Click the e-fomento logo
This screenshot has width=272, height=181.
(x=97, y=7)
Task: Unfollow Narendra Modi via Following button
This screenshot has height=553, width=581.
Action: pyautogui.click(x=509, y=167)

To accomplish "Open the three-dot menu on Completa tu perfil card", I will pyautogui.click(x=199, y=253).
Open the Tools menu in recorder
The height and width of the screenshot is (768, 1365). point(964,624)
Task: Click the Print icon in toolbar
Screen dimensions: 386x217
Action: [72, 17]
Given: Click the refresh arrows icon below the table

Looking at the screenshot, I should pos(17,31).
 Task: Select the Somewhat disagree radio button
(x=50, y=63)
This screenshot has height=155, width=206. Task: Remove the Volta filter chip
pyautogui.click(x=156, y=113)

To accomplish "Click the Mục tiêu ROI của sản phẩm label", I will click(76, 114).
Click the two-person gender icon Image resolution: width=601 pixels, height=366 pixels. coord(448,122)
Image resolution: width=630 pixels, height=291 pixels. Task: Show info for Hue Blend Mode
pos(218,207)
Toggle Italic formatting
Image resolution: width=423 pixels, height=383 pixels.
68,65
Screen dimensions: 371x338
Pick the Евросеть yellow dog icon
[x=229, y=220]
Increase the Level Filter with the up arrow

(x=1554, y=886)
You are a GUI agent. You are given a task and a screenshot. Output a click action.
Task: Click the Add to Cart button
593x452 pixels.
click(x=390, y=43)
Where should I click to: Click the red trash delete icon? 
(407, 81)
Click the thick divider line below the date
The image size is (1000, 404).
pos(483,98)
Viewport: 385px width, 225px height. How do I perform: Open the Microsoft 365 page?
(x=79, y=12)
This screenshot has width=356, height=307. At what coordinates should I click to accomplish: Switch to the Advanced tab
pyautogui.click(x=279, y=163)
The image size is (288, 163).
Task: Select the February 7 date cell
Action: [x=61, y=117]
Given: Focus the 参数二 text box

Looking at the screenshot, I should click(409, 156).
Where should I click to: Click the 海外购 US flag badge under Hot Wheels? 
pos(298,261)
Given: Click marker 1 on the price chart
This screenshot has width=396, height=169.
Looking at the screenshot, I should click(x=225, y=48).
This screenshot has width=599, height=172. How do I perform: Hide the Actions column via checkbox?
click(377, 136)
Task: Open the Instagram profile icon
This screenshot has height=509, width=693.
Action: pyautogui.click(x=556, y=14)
##############################
Description of the task.
Find each line in the data above that contains the word "should" and copy those lines out in full.

Exercise output.
Looking at the screenshot, I should pos(17,31).
Where should I click to: Click the red trash delete icon? 
This screenshot has width=356, height=307. At what coordinates should I click to accomplish: Switch to the Advanced tab
Looking at the screenshot, I should click(409, 156).
Where should I click to: Click the 海外购 US flag badge under Hot Wheels? 
Looking at the screenshot, I should click(x=225, y=48).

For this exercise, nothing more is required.